(Dataset entries)

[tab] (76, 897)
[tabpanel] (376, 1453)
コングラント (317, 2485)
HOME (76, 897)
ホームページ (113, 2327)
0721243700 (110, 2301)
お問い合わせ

■ Assignment ■
Give back each line above precisely as it stands.

■ Solution below ■
[tab] (76, 897)
[tabpanel] (376, 1453)
コングラント (317, 2485)
HOME (76, 897)
ホームページ (113, 2327)
0721243700 (110, 2301)
お問い合わせ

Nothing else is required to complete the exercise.